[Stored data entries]
☆ ☆ ☆
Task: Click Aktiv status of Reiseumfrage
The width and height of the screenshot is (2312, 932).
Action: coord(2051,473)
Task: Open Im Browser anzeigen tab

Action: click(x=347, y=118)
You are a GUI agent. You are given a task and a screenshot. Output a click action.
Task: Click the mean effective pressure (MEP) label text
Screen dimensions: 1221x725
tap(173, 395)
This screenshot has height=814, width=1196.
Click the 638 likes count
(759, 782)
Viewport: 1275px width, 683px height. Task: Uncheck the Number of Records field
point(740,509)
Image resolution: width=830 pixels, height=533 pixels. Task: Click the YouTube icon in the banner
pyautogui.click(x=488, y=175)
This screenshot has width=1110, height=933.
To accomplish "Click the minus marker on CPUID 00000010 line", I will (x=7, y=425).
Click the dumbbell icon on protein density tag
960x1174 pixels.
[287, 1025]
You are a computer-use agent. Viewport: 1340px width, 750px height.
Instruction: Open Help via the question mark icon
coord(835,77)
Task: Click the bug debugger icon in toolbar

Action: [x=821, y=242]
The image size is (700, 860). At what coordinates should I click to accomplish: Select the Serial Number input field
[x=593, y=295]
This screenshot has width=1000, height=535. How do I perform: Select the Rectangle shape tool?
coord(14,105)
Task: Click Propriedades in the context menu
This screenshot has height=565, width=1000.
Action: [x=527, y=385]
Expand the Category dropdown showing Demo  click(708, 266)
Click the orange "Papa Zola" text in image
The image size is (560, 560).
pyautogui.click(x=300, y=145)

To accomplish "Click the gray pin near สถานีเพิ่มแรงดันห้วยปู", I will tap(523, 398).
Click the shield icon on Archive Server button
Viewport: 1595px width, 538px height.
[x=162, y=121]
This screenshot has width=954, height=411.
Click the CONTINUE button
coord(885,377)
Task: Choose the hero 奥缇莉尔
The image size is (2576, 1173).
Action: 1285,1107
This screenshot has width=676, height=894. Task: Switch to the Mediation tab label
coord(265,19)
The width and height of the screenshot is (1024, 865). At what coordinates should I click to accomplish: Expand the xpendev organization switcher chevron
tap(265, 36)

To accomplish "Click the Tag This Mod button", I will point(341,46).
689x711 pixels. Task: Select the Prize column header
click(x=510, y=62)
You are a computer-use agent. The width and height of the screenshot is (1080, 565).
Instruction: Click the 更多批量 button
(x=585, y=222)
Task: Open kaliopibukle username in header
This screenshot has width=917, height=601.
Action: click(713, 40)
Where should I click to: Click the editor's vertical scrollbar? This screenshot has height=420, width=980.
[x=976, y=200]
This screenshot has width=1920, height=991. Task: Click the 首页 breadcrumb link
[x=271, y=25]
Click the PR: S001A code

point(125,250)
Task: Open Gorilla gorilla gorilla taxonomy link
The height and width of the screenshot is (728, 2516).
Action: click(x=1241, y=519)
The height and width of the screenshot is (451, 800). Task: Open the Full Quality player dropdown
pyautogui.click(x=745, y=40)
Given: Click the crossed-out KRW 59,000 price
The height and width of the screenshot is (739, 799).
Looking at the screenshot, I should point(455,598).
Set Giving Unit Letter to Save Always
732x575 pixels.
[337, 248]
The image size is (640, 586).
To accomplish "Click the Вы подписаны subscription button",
☆ ☆ ☆
Problem statement
What is needed is an exact repetition of all the entries above.

Answer area
Task: Click Aktiv status of Reiseumfrage
The width and height of the screenshot is (2312, 932).
Action: coord(2051,473)
Task: Open Im Browser anzeigen tab

Action: click(x=347, y=118)
You are a GUI agent. You are given a task and a screenshot. Output a click action.
Task: Click the mean effective pressure (MEP) label text
Screen dimensions: 1221x725
tap(173, 395)
This screenshot has height=814, width=1196.
Click the 638 likes count
(759, 782)
Viewport: 1275px width, 683px height. Task: Uncheck the Number of Records field
point(740,509)
Image resolution: width=830 pixels, height=533 pixels. Task: Click the YouTube icon in the banner
pyautogui.click(x=488, y=175)
This screenshot has width=1110, height=933.
To accomplish "Click the minus marker on CPUID 00000010 line", I will (x=7, y=425).
Click the dumbbell icon on protein density tag
960x1174 pixels.
[287, 1025]
You are a computer-use agent. Viewport: 1340px width, 750px height.
Instruction: Open Help via the question mark icon
coord(835,77)
Task: Click the bug debugger icon in toolbar

Action: [x=821, y=242]
The image size is (700, 860). At what coordinates should I click to accomplish: Select the Serial Number input field
[x=593, y=295]
This screenshot has width=1000, height=535. How do I perform: Select the Rectangle shape tool?
coord(14,105)
Task: Click Propriedades in the context menu
This screenshot has height=565, width=1000.
Action: [x=527, y=385]
Expand the Category dropdown showing Demo  click(708, 266)
Click the orange "Papa Zola" text in image
The image size is (560, 560).
pyautogui.click(x=300, y=145)

To accomplish "Click the gray pin near สถานีเพิ่มแรงดันห้วยปู", I will tap(523, 398).
Click the shield icon on Archive Server button
Viewport: 1595px width, 538px height.
[x=162, y=121]
This screenshot has width=954, height=411.
Click the CONTINUE button
coord(885,377)
Task: Choose the hero 奥缇莉尔
The image size is (2576, 1173).
Action: 1285,1107
This screenshot has width=676, height=894. Task: Switch to the Mediation tab label
coord(265,19)
The width and height of the screenshot is (1024, 865). At what coordinates should I click to accomplish: Expand the xpendev organization switcher chevron
tap(265, 36)

To accomplish "Click the Tag This Mod button", I will point(341,46).
689x711 pixels. Task: Select the Prize column header
click(x=510, y=62)
You are a computer-use agent. The width and height of the screenshot is (1080, 565).
Instruction: Click the 更多批量 button
(x=585, y=222)
Task: Open kaliopibukle username in header
This screenshot has width=917, height=601.
Action: click(713, 40)
Where should I click to: Click the editor's vertical scrollbar? This screenshot has height=420, width=980.
[x=976, y=200]
This screenshot has width=1920, height=991. Task: Click the 首页 breadcrumb link
[x=271, y=25]
Click the PR: S001A code

point(125,250)
Task: Open Gorilla gorilla gorilla taxonomy link
The height and width of the screenshot is (728, 2516).
Action: click(x=1241, y=519)
The height and width of the screenshot is (451, 800). Task: Open the Full Quality player dropdown
pyautogui.click(x=745, y=40)
Given: Click the crossed-out KRW 59,000 price
The height and width of the screenshot is (739, 799).
Looking at the screenshot, I should point(455,598).
Set Giving Unit Letter to Save Always
732x575 pixels.
[337, 248]
The image size is (640, 586).
To accomplish "Click the Вы подписаны subscription button",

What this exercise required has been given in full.